#### [What is needed]
Search the material below for the string "will". Return every line that holds it.

#### [Dataset]
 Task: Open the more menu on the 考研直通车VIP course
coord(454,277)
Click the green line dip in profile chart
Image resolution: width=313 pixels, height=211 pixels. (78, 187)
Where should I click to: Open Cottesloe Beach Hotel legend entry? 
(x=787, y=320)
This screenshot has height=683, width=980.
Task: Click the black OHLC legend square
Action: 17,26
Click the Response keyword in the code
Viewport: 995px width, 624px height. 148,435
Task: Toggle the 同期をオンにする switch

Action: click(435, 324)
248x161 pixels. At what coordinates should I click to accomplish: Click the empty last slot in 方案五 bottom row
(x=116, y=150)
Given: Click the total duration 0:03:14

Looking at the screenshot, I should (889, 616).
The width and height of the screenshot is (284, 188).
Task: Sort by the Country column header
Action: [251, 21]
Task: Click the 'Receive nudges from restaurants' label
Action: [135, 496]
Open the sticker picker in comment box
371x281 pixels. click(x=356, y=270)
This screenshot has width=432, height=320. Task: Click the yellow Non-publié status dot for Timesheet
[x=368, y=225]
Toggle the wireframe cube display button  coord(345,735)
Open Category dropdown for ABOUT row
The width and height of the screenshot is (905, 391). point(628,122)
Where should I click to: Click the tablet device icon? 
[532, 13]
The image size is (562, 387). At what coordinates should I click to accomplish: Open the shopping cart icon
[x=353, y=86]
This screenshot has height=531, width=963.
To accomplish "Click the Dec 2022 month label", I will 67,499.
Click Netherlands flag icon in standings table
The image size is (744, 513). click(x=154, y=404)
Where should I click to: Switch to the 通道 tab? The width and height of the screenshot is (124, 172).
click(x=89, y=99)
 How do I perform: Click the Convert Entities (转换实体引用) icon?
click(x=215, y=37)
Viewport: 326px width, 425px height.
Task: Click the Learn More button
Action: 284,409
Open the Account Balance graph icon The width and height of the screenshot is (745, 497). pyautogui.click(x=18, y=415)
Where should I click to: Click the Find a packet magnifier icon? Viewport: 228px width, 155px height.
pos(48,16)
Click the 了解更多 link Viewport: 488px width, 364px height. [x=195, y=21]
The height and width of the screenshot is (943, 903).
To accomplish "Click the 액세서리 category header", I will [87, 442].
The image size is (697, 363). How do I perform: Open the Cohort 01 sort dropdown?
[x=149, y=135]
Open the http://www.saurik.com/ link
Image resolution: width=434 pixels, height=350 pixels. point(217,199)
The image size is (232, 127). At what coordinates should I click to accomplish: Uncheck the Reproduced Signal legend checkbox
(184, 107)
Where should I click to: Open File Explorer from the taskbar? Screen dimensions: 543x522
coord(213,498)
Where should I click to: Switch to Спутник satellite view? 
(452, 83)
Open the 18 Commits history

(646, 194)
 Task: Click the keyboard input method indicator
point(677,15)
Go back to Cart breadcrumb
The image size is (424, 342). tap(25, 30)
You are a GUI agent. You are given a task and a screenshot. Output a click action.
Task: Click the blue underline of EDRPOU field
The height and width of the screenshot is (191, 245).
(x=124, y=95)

#### [Answer below]
To accomplish "Click the Dec 2022 month label", I will 67,499.
To accomplish "Click the 액세서리 category header", I will [87, 442].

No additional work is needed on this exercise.